▶ _YOUR TASKS_
1/ Reproduce the Body/Head interview text between "Bill Nace: Someone" and "Rev still there?", inclusive, switching "publishing imprint" to "small press".
2/ Continue the Body/Head interview from the point after its last line.

▶ _SELECTED EXTRACT_
--- begin ---

I cannot understate how much the classic noise-rock and grunge-era tour documentary meant to me and opened my mind, heart and ears to a lifetime of appreciating bands with edge, passion and a feminist streak, not to mention the joy of seeing Sonic Youth’s Kim Gordon clowning around with Kurt Cobain.
I never thought decades later I would get a chance to talk to Gordon myself. Her fabulous noise landscape painting band Body/Head (with fellow guitarist Bill Nace) has a sophomore record called The Switch out on indie giants Matador Records as of July 13. It is an unromanticized-yet-meditative collection of moody guitar swells and poetic fragments as well as an excellent boundary-pushing follow-up to their 2013 debut Coming Apart and 2016 live album No Waves.
It was a genuine pleasure for myself and my partner Elizabeth Gomez (a.k.a. psych folk singer Globelamp) to interview Kim and Bill before their upcoming BSP Kingston back room theater appearance on Friday, July 20.
Morgan Evans: BSP is a great, non-corporate venue that has grown out of community love and involvement. How did you end up stopping here?
Bill Nace: Someone offered for us to play there and it fit into our routing. I don’t know much about Kingston. I saw Television once. My friend Angel [Deradoorian] opened. There is a poet, Ben Estes, who actually used to live with Kim who I think lives up there now and runs a publishing imprint called The Song Cave. Is Grasshopper from Mercury Rev still there?

--- end ---

▶ _MATERIAL SUPPLIED_
--- begin ---

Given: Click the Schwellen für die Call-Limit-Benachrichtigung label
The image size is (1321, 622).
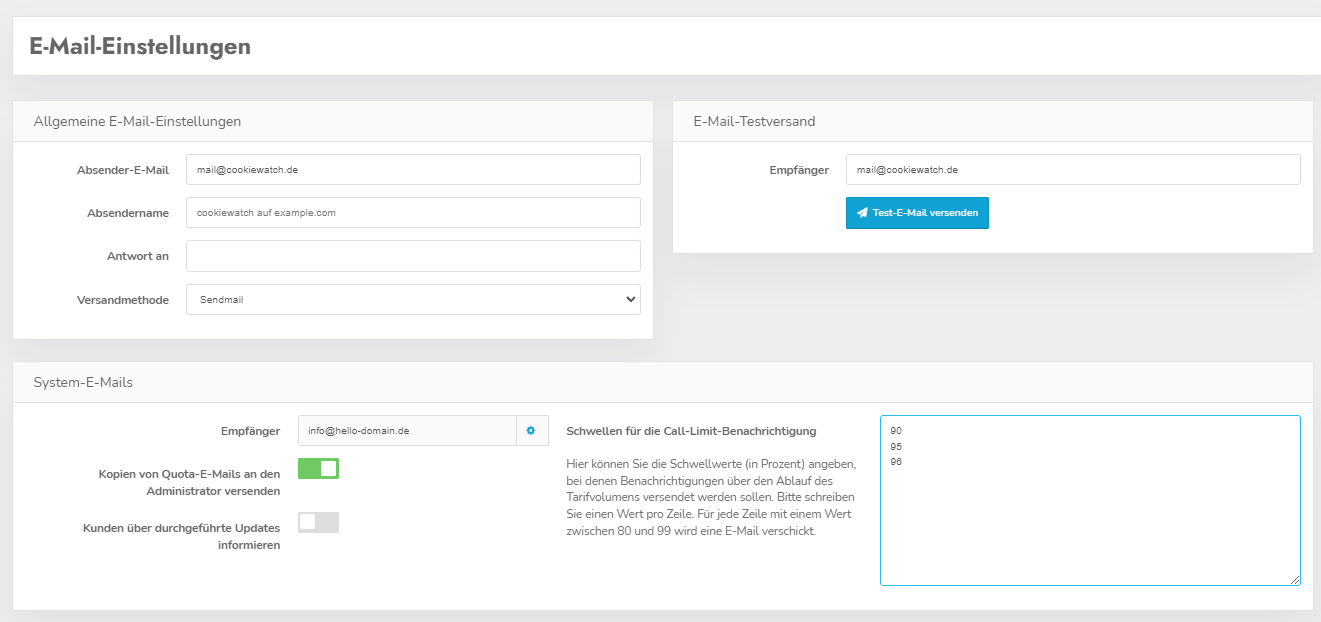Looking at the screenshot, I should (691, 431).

--- end ---
--- begin ---

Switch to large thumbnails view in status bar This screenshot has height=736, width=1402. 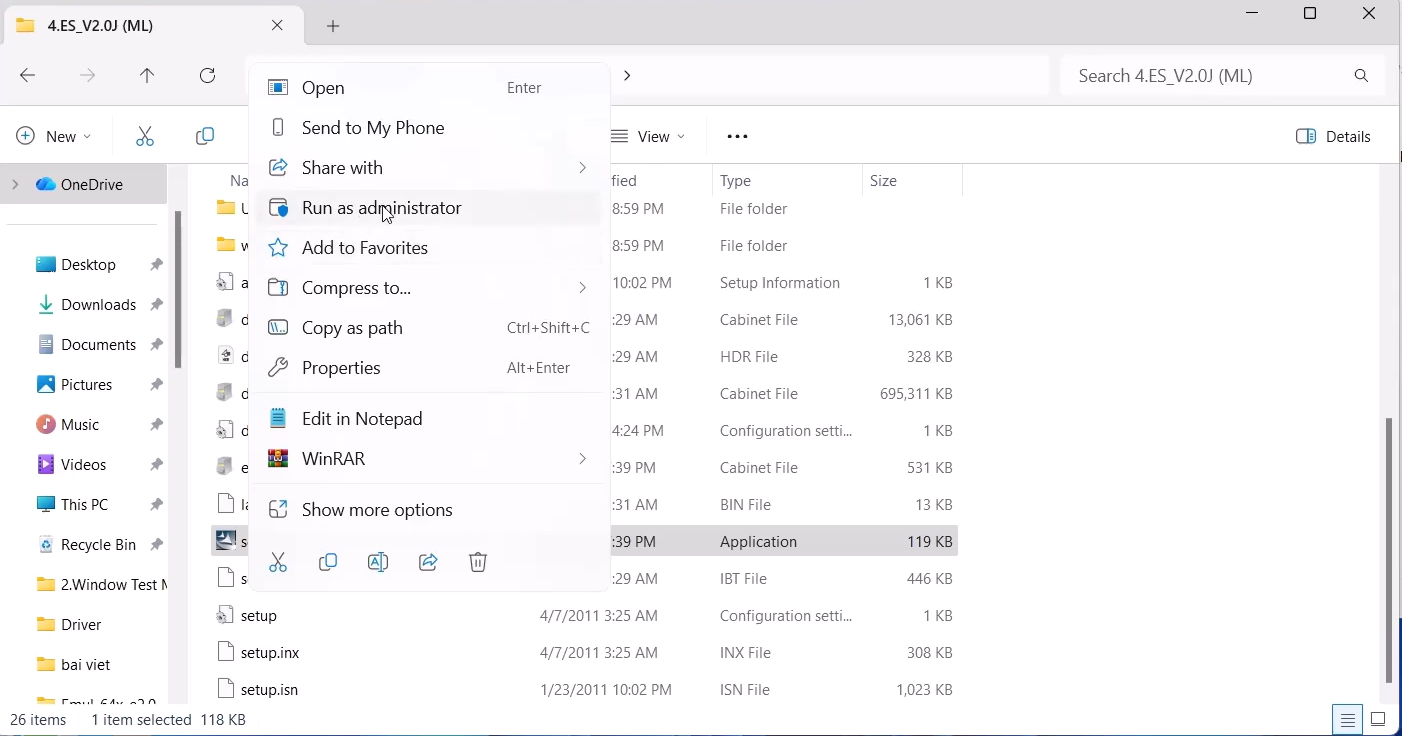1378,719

--- end ---

▶ _ANSWERS TO THE TASKS_
1/
Bill Nace: Someone offered for us to play there and it fit into our routing. I don’t know much about Kingston. I saw Television once. My friend Angel [Deradoorian] opened. There is a poet, Ben Estes, who actually used to live with Kim who I think lives up there now and runs a small press called The Song Cave. Is Grasshopper from Mercury Rev still there?

2/
Morgan: Yeah, he’s my friend! I am hoping he will do a song with me on my next Walking Bombs album. Kim, I wanted to know if you saw The Center Will Not Hold documentary on Netflix about Joan Didion. I know you mentioned her in your memoir, Girl in a Band. Did you like it?
Kim Gordon: I did. I thought it was pretty fluffy, but I liked learning she would get up in the morning and wear her dark glasses to have a Pepsi for breakfast.
Morgan: I remember that part! It was amazing! Your music in Body/Head is so expansive. There is a lot of debate right now about visibility and why music called “experimental” is often given that category when it is made by white people and not by other races. Everyone can experience things in a unique way, even through a pop song. What was some formative music that made you start to dissect music in a different way and opened your mind? Your records are kind of an experience rather than someone performing a genre.
Bill Nace: That’s a big one. I think experimental is such a weird phrase. We are not experimenting. We know what we are doing. Experimental is like a word that is seen in contrast with pop music. I never feel like I am commenting on pop music or trying to deconstruct that. It is more our own thing. Everyone thinks of pop music as the norm but that doesn’t have to really be the case. There are unlimited access points into music.
Elizabeth Gomez: Kim, I’ve been in the music scene only a little bit and have encountered a lot of sexism. I can only imagine how much you have, being such a pillar in the scene for so long. As a rock icon, do you have any advice for women who want to keep focusing on their art and drown that stuff out?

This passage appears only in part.